Amazon EMR (previously called Amazon Elastic MapReduce) is a managed cluster platform that simplifies running big data frameworks, such as Apache Hadoop and Apache Spark, on AWS to process and analyze vast amounts of data.
All example applications and instructions here are based on release emr-6.14.0
In this tutorial, you use EMRFS
to store data in an S3 bucket. EMRFS
is an implementation of the Hadoop file system that lets you read and write regular files to Amazon S3.
Create the bucket in the same AWS Region where you plan to launch your Amazon EMR cluster.
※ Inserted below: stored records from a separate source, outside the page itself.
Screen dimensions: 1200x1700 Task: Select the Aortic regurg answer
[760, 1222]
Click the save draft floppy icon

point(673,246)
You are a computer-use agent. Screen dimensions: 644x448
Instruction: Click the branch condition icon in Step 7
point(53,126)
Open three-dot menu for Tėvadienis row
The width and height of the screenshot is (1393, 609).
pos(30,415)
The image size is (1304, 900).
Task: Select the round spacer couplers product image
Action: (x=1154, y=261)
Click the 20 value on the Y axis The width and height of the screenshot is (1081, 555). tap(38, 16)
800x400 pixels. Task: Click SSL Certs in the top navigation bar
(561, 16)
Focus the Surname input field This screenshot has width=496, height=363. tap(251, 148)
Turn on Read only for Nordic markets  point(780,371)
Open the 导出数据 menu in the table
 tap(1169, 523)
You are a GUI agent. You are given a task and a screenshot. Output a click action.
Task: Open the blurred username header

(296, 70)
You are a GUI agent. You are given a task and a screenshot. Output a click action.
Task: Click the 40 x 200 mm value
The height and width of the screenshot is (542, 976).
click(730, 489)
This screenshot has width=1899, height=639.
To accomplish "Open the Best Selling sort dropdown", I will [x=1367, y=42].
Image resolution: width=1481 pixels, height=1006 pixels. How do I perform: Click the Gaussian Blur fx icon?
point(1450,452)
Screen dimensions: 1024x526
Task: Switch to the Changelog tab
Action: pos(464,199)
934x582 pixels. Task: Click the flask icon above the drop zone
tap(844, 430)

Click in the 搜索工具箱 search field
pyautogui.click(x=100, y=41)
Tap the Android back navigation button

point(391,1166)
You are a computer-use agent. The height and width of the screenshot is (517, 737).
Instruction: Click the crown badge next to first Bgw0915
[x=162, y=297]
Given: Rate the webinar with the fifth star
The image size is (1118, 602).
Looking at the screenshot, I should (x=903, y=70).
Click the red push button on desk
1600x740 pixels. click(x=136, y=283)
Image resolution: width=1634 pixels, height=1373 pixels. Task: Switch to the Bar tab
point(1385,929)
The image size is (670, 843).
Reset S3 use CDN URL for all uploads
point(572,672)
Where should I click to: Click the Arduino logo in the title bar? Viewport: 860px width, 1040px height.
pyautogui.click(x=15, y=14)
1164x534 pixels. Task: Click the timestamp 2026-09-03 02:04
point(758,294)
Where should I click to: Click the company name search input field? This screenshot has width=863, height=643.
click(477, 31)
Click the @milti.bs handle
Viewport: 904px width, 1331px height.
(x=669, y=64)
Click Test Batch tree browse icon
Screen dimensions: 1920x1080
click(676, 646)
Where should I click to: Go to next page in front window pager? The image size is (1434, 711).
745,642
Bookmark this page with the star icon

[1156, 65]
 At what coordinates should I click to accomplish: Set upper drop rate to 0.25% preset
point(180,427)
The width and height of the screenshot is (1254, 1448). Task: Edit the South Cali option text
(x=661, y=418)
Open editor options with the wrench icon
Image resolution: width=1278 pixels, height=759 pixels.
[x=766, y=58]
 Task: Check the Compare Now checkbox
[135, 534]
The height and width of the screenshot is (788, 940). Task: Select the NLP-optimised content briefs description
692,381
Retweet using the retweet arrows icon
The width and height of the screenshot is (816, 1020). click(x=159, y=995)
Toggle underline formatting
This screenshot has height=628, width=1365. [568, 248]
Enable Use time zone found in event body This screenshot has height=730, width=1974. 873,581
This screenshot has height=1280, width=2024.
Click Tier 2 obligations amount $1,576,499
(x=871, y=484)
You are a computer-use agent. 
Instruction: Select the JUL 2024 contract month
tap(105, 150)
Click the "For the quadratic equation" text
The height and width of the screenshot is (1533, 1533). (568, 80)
Buckets and folders that you use with Amazon EMR have the following limitations:
-
Names can consist of lowercase letters, numbers, periods (.), and hyphens (-).
-
Names cannot end in numbers.
-
A bucket name must be unique across all AWS accounts.
-
An output folder must be empty.
- Bucket name: your-emr-bucket-name, for example: msba2024-emr-integration
- AWS Region: US East(N.Virginia) us-east-1
- ACLs disabled (recommended)
- Block all public access
- Bucket Versioning: Disable
- Encryption type: Server-side encryption with Amazon S3 managed keys (SSE-S3)
- Bucket Key: Enable
The most common way to prepare an application for Amazon EMR is to upload the application and its input data to Amazon S3. Then, when you submit work to your cluster you specify the Amazon S3 locations for your script and data.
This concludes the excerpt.